Major determinant of service life in magnesia-graphite slagline refractory lining in secondary steelmaking ladle furnace

Abstract

Abstract Magnesia-carbon (MgO-C) refractory bricks are used for slagline lining in secondary steelmaking to withstand the harsh basic slag and high temperature environment. In an operation using bottom purging ladle furnaces, preliminary study of residual bricks after lining failures shows less than 50 vol. % of the MgO-C bricks is typically used before the linings would fail. Slag basicity, high temperature oxidation and erosion are known as root causes of different degradation modes in this application. This work, presented in part herein, seeks to identify the dominant cause for this resource utilization inefficiency. Slag basicity excursions and thermal fluctuations versus service lives and residual thicknesses of each MgO-C brick after lining failure, were studied for five ladle linings.

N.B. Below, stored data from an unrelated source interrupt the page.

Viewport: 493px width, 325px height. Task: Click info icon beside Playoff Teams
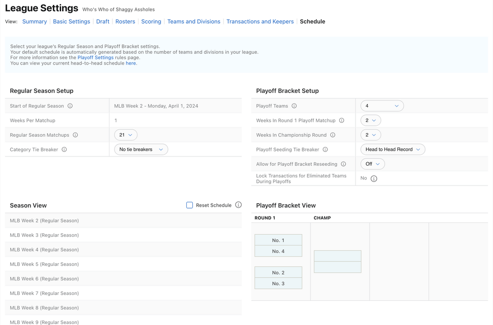pyautogui.click(x=294, y=106)
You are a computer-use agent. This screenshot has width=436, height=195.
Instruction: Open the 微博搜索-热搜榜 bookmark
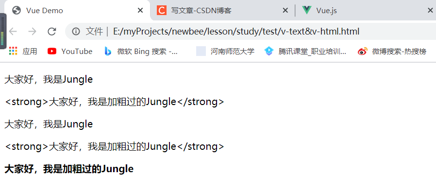tap(392, 51)
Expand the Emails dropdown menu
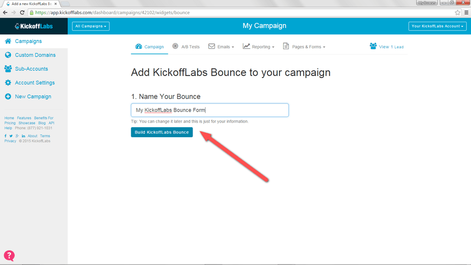Screen dimensions: 471x265 click(x=221, y=47)
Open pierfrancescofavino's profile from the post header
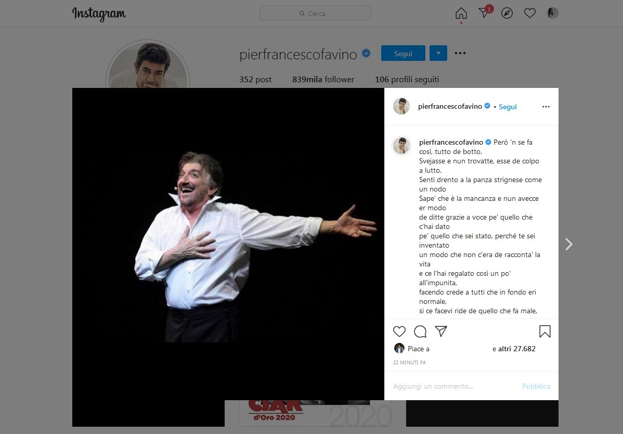 click(450, 106)
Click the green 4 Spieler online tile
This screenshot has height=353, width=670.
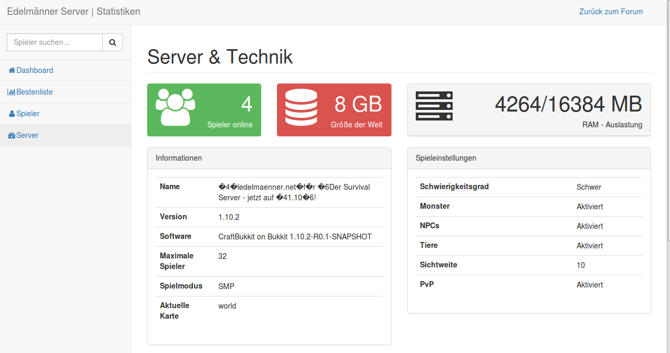[x=204, y=109]
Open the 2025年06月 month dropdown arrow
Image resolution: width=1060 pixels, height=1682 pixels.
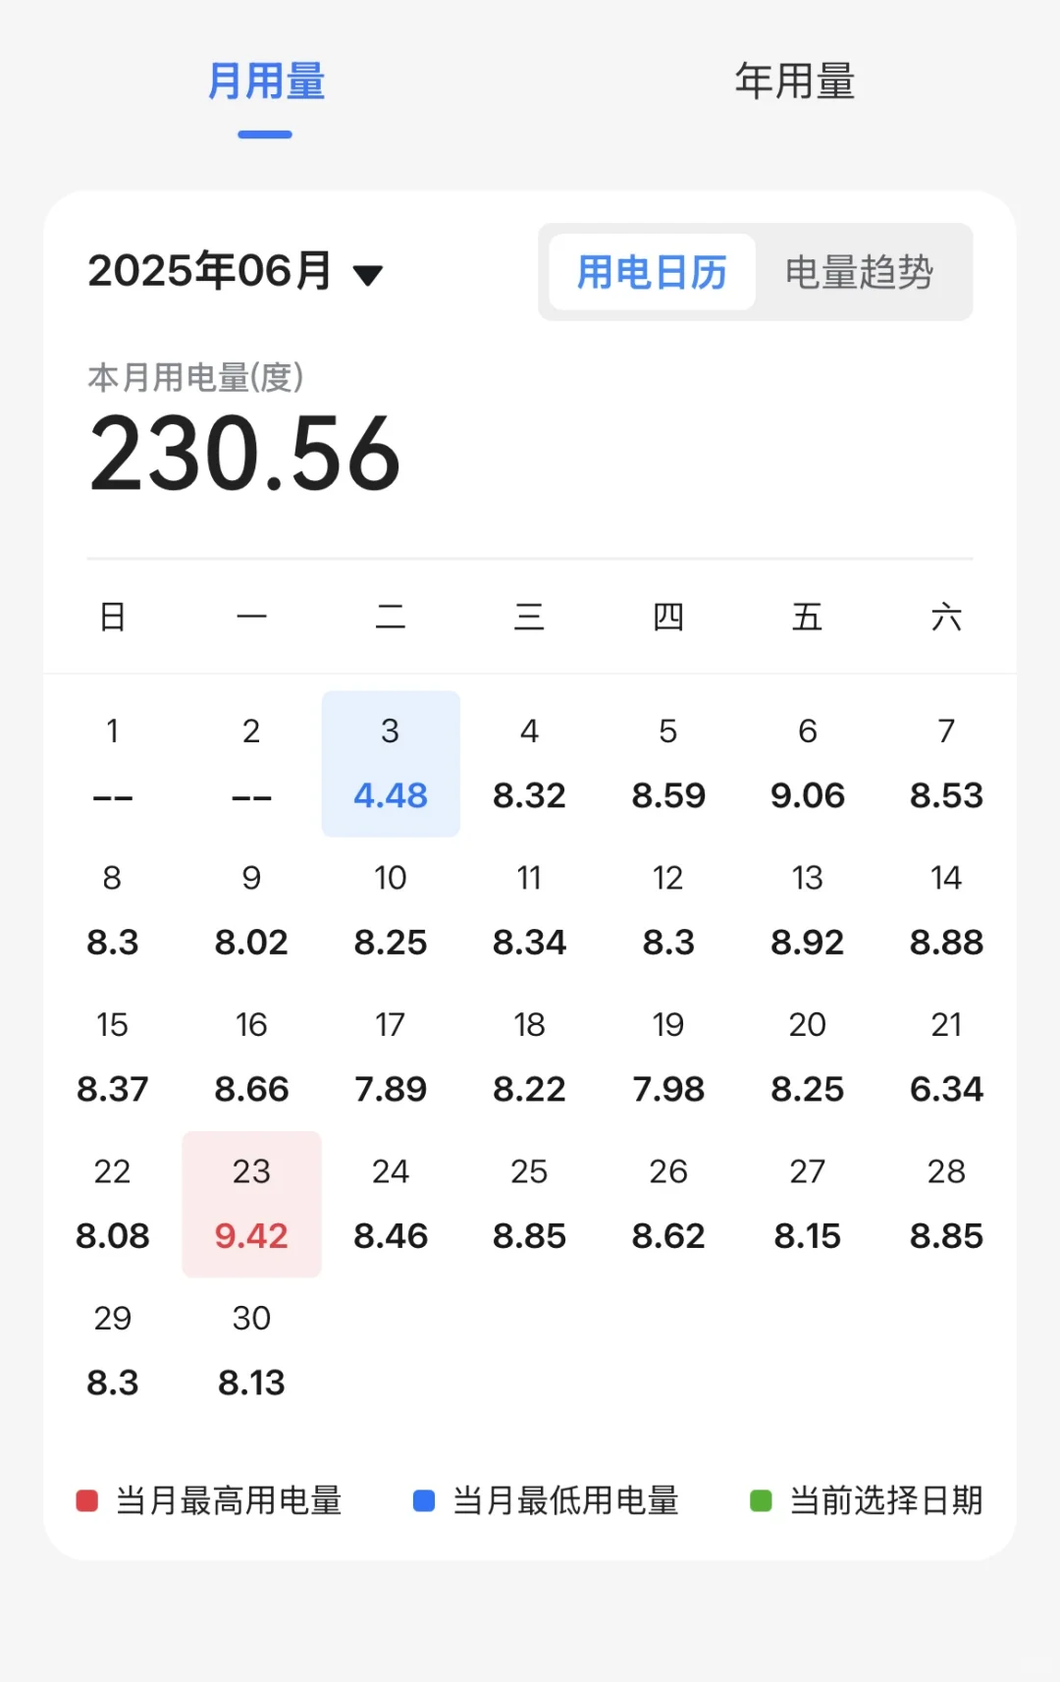(368, 275)
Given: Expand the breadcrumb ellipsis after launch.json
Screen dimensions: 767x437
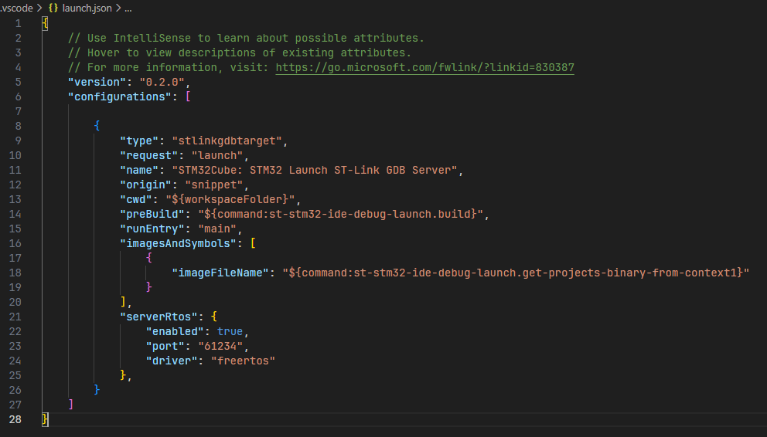Looking at the screenshot, I should pos(128,8).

Optical and electron microscopy were also used in further post-mortem of the residual bricks. The operation data that showed thermal spikes above 1600 °C and acidic slags with basicity usually below the ideal of 1.67. Micrographs from the slag-refractory interfaces indicated effect of this operational extremes showing thermal shock cracking, slag penetration and evolution of phase due to the slag-refractory interactions. However, bricks evidencing these effects were not the most worn. Slag basicity attack and high temperature oxidations are diffusion controlled and did not proceed aggressively by themselves. Rather, least residual thicknesses were found in bricks from columns adjacent to the two purging gas entry points at the bottom of the ladle. Up to 86 % wear were obtained at such points, in contrast to 24 % for bricks farthest from this effect. Turbulence from the purging gas is thus responsible for localized and highest lining consumption rate that decimates lining life in these ladles. Without this purging turbulence, such as in induction stirring, it can be projected that the lining life can triple, with obvious economics and environmental advantages. While the MgO-C refractory is well able to withstand the chemical and thermal extremes of secondary steelmaking slag environment, bottom purging ladle furnace design deserves a review to improve refractory utilization.